10:00–11:15 Andreas Stokke, Uppsala: Navigation and Indexical Thought
Comments by Hana Möller Kalpak, Stockholm.

11:30–12:45 Staffan Carlshamre, Stockholm: The Epistemology of Stories
Comments by Jeremy Page, Uppsala.


Andreas Stokke: Navigation and Indexical Thought

This paper argues for a moderate form of essentialism about indexical (also known asde se, first-person, or egocentric) thought. It is argued that there is a significant category of intentional action that necessarily involves indexical thought. This category of action is navigation, that is, intentionally moving from one place to another by using a particular kind of information about the world. I show that that anti-essentialists cannot account for this kind of action without accepting that it necessarily involves indexical thought or something equivalent. The conclusion that navigation necessarily requires indexical thought is neutral on the strong essentialist claim that there is a special class of indexical propositional attitudes that mandate rejecting standard theories of propositional attitudes. The conclusion is also neutral on the strong essentialist claim that any kind of intentional action necessarily requires indexical thought.


Staffan Carlshamre: The Epistemology of Stories

Recent decades has seen an explosion of interest in stories and narratives, within different academic disciplines as well as in society at large, but less so from philosophers.
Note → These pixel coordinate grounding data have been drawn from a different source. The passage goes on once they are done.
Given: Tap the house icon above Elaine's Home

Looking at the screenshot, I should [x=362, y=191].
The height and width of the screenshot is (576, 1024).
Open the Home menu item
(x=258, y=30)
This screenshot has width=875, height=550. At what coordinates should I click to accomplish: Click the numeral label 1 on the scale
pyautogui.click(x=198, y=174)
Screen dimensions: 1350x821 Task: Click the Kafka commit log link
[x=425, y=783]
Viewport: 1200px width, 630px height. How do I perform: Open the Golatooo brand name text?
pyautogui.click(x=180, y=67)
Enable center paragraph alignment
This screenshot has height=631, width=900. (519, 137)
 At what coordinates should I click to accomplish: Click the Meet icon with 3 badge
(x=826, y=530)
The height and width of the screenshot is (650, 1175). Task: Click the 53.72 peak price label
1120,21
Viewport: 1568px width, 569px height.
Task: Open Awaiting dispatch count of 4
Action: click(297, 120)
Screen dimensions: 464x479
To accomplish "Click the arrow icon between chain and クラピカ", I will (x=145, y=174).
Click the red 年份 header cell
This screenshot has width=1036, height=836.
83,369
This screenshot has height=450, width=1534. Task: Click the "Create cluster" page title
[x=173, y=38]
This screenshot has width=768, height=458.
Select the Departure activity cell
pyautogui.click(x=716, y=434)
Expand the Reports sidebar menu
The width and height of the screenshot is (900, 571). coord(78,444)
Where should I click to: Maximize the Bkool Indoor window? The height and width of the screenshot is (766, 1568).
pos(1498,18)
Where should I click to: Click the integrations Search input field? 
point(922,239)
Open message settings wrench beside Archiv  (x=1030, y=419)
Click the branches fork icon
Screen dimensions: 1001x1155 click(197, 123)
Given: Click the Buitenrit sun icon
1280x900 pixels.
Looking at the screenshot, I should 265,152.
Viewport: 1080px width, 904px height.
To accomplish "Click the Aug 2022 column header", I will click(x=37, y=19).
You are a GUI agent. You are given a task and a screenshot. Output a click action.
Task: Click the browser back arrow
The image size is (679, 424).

Generally speaking, the emphasis has been on the power of stories, on what stories can do for us and on what they do with us. Narratives, we are told, organise and make sense of experience, they guide and channel actions, they even bring things into being and sustain them in their existence. But another aspect of narratives that has received comparatively little interest is what I will call the cognitive value of stories. To be sure, we readily dismiss some stories as biased, misleading or outright false, but what are the grounds of such judgements? And how should we characterise the ideal that stories that are lacking in such respects fall short of: what is it for a story to be true and unbiased? I will concentrate on factually true stories, i.e., on stories that purport to be about some real occurrence and gives only correct information about it.